17.2 The Provider’s contact details for notices under this Clause 17 are as follows: Printix.net ApS, Hørkær 20, DK-2730 Herlev, Denmark. Email: Info@printix.net.
18.1 The Customer hereby agrees that the Provider may assign, transfer or otherwise deal with the Provider’s contractual rights and obligations under these Terms and Conditions.
18.2 The Customer must not assign, transfer or otherwise deal with the Customer’s contractual rights and/or obligations under these Terms and Conditions without the prior written consent of the Provider, such consent not to be unreasonably withheld or delayed, providing that the Customer may assign the entirety of its rights and obligations under these Terms and Conditions to any Affiliate of the Customer or to any successor to all or a substantial part of the business of the Customer from time to time.
19. No waivers
19.1 No breach of any provision of the Agreement will be waived except with the express written consent of the party not in breach.
19.2 No waiver of any breach of any provision of the Agreement shall be construed as a further or continuing waiver of any breach of that provision or any other provision of the Agreement.
20.1 If a provision of the Agreement is determined by any court or other competent authority to be unlawful and/or unenforceable, the other provisions will continue in effect.
20.2 If any unlawful and/or unenforceable provision of the Agreement would be lawful or enforceable if part of it were deleted, that part will be deemed to be deleted, and the rest of the provision will continue in effect.
21. Third party rights
21.1 The Agreement is for the benefit of the parties, and is not intended to benefit or be enforceable by any third party.
21.2 The exercise of the parties’ rights under the Agreement is not subject to the consent of any third party.
22.1 The Agreement may not be varied except in accordance with Clause 22.
22.2 The Agreement may be varied by means of a page published on https://www.printix.net/terms.
22.3 The Provider may vary the Agreement by giving to the Customer at least 30 days’ written notice of the proposed variation, providing that if the Provider gives to the Customer a notice under this Clause 22.3, the Customer shall have the right to terminate the Agreement by giving written notice of termination to the Provider at any time during the period of 14 days following receipt of the Provider’s notice.
23. Entire agreement
23.2 Neither party will have any remedy in respect of any misrepresentation (whether written or oral) made to it upon which it relied in entering into the Agreement.

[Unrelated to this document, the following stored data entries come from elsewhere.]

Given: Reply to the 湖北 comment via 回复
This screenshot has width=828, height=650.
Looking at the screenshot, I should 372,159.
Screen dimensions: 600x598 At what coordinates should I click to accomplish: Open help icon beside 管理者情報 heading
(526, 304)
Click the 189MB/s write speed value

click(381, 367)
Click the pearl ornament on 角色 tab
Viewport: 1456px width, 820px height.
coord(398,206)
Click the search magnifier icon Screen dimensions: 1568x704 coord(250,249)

23.3 The provisions of this Clause 23 are subject to Clause 13.1.
24. Law and jurisdiction
24.1 The Agreement shall be governed by and construed in accordance with Danish law.
24.2 Any disputes relating to the Agreement shall be subject to the exclusive jurisdiction of the courts of Denmark.

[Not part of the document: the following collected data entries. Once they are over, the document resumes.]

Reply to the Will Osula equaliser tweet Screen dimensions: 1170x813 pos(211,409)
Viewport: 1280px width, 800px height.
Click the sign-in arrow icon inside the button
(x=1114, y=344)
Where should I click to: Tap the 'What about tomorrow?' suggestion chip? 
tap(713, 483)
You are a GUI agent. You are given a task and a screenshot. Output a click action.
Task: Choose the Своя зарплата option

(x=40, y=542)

25.1 In these Terms and Conditions, a reference to a statute or statutory provision includes a reference to: a) that statute or statutory provision as modified, consolidated and/or re-enacted from time to time; and b) any subordinate legislation made under that statute or statutory provision.
25.2 The Clause headings do not affect the interpretation of these Terms and Conditions.
25.3 In these Terms and Conditions, general words shall not be given a restrictive interpretation by reason of being preceded or followed by words indicating a particular class of acts, matters or things.